The Real Real Vampires
Using data gathered over five years of work in New Orleans and Buffalo, New York, I hoped to offer geographically-specific behavioral and socio-cultural insights to the participants, ultimately getting at what made the vampires at one site different from another site. I felt that geography could offer the most salient information about the intricacies of the real vampire identity. In the end, the lives of real vampires in different locations became a focus for my research.

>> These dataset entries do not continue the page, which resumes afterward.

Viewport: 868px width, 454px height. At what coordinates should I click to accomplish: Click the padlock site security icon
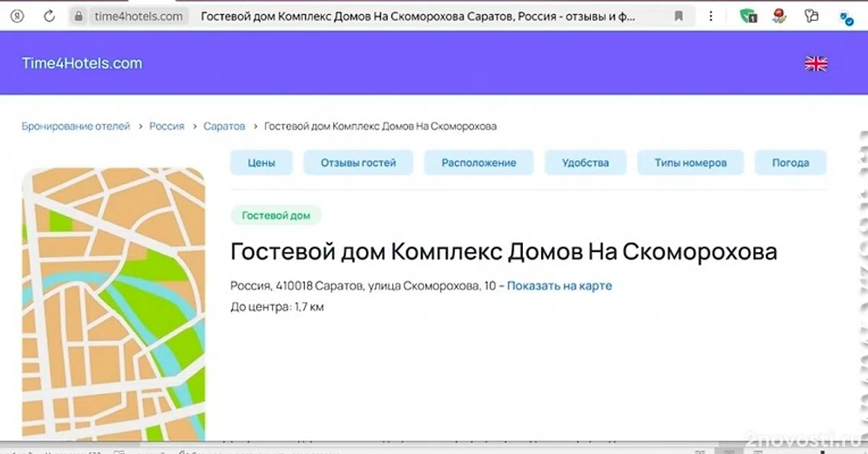tap(79, 16)
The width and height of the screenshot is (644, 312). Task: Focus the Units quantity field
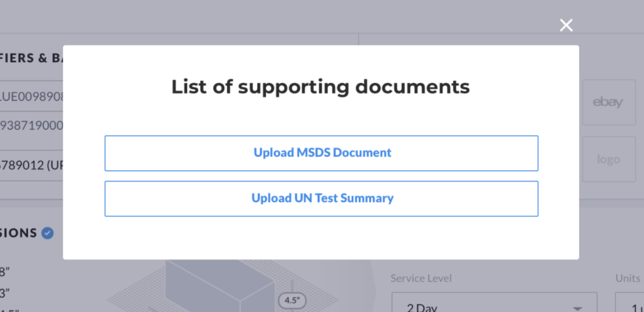pyautogui.click(x=630, y=302)
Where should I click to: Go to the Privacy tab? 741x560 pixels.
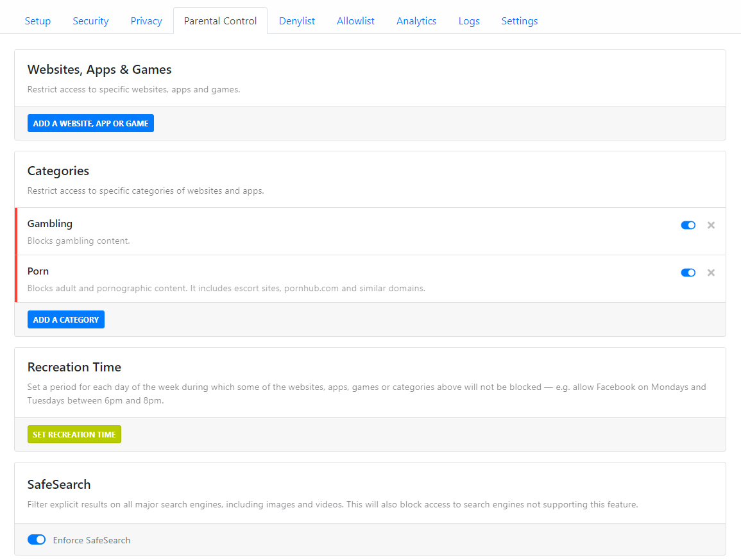point(146,21)
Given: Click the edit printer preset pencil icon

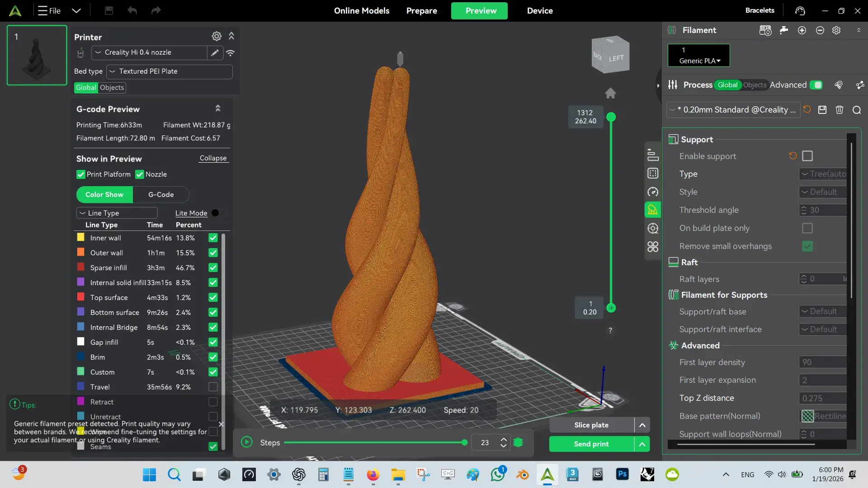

The body of work dealing with real vampirism has been steadily growing since the early 1980s, especially in the last 9 years (the work of Joseph Laycock, DJ Williams, and Mark Benecke are prominent examples), but no study had attempted to explore this identity at a local level to ascertain whether geography and local culture played a role. What my findings eventually showed was that vampire self-identification in New Orleans offered a sharp contrast to how real vampires shaped their identity in Buffalo. In particular, local cultural norms seemed to be important — one doesn’t easily walk the streets of Buffalo sporting fangs as they would in New Orleans. Even more striking was the prominence of local group affiliation in New Orleans, where many vampires had organized into “houses” complete with a hierarchical system of elders and members. By comparison, Buffalo, a city seemingly without a centralized (or focalizing) neighborhood like the French Quarter, seemed to cater more to independence and individuality.
As I endeavored to truly understand (without further sensationalizing), this enigmatic community, I found what the real vampire identity ultimately achieves is a measure of self-empowerment. It’s something I’ve termed “defiant culture,” and it manifests itself in other marginalized communities the world over. Real vampirism is a way for people who might not fit into normal societal boxes to construct an identity and face a world that frequently shuns more than it embraces. While my research has worked to shed light on how deviant communities develop within repressive systems, it has also awakened one of its most familiar adversaries — people who marginalize whatever is outside their own experience. To outsiders, real vampires’ consumption of human blood or energy is not their greatest crime, but that they are a proud, living critique of normalcy is.
In the glamorous world of Hollywood, as indeed in real life, we fear dark places; we fear the unknown. But for these real vampires, there is safety in the shadows, in anonymity. Perhaps their supposedly grim nature is simply a reflection of our own darkness.